In the fifties, their offices were at “The Watch Oak”, named for the legend of Saxon Edith of the swan neck. It was here that my parents met; both employees of said council. One or other of them chose the blanket when they were finally offered out to staff by the district council; war surplus that had never been used. There was a tale attached about some petty office rivalry because one member of staff got (“Grabbed!!”) a better quality blanket than another, an act of deep treachery never to be forgiven! Mum had many tales like this, all told with delightful accents and mimicry that will forever echo in my head. She and Dad were married in 1957 and moved to Petersfield in Hampshire, where I was born. 

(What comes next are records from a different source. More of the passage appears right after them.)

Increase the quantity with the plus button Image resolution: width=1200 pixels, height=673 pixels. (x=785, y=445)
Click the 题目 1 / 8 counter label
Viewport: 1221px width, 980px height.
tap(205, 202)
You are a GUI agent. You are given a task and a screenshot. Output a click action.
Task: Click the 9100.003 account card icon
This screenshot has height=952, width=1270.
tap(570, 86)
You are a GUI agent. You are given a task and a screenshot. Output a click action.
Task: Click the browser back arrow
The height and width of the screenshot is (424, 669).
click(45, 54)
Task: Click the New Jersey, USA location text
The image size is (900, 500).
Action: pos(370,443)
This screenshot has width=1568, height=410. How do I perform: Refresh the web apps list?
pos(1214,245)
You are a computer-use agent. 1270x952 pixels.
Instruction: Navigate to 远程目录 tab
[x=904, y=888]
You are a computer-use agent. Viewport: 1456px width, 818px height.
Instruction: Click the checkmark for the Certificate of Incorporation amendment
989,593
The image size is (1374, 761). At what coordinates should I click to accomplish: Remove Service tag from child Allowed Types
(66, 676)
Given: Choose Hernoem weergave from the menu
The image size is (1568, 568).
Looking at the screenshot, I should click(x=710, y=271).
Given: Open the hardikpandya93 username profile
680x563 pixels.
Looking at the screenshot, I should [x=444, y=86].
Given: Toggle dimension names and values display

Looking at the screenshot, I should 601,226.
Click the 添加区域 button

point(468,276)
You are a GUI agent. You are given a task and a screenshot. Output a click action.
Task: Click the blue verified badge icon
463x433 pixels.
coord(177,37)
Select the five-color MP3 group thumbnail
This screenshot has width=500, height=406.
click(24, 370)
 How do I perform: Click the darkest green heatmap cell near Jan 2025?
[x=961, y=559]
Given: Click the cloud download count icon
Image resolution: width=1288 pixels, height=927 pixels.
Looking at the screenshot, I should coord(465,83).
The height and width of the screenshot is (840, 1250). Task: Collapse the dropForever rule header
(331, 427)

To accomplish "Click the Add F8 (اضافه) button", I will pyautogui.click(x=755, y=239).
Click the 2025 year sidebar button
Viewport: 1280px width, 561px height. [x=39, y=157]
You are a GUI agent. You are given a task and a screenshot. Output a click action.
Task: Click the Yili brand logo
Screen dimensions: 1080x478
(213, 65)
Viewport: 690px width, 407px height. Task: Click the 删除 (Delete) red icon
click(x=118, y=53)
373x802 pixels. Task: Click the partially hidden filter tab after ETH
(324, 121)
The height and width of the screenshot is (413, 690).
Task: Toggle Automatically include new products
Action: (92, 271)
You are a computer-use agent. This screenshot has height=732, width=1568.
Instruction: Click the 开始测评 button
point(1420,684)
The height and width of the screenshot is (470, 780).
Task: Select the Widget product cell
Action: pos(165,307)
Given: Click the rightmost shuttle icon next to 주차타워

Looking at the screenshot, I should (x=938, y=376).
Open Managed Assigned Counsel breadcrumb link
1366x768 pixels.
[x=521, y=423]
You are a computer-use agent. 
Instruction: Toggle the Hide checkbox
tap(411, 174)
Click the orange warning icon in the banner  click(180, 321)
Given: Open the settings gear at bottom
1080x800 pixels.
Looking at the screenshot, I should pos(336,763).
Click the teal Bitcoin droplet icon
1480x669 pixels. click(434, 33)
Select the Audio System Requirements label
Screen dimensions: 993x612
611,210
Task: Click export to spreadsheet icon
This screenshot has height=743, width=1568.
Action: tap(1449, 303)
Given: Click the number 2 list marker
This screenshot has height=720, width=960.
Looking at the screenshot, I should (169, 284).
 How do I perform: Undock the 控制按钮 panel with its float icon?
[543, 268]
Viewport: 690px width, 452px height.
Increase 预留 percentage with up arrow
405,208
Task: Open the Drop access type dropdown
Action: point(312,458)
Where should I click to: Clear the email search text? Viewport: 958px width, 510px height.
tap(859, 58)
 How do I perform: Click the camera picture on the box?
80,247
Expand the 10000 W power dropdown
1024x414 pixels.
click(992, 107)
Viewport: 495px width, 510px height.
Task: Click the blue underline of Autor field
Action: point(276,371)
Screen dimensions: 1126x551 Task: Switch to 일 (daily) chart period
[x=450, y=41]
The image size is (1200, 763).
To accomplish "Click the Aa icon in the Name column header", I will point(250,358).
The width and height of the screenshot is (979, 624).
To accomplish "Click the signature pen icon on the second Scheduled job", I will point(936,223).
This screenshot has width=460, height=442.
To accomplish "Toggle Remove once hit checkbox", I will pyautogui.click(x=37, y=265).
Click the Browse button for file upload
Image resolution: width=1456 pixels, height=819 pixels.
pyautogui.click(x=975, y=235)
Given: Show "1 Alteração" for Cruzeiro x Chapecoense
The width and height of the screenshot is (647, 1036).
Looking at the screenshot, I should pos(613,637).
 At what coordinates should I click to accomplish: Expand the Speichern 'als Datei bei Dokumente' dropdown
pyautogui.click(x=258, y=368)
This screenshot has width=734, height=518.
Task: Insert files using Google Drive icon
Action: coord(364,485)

After both Dad and Mum’s Dad died in 1968, we moved back to be with her mother – my Ganna. Mum needed to work to support us, and having kept in contact with past colleagues, was found a shorthand typists post in that same district council, returning to the same office that she had worked in when she met Dad.  I have always wondered what the effects of this erasure of her married life must have been like for her. To become again a daughter, to work once more at the place where she had been so young, so full of hope, after such deep loss. She told me once, when I was old enough for that sort of conversation, that she had never really felt happy, since he had died. He was a treasured gap, an endless absence in our life.

John Bone

I hope to use this blanket as the base for a lap quilt to keep me warm in my corner of the sitting room, which sits by a north facing wall. I’m not quite sure how, nor whether I have the skill, but to sit under it in winter, hearing it’s voice, could be a deep pleasure.

3 comments:

  1. How lovely that you have shared this story with us. I'm sure you will turn the blanket into a very special quilt.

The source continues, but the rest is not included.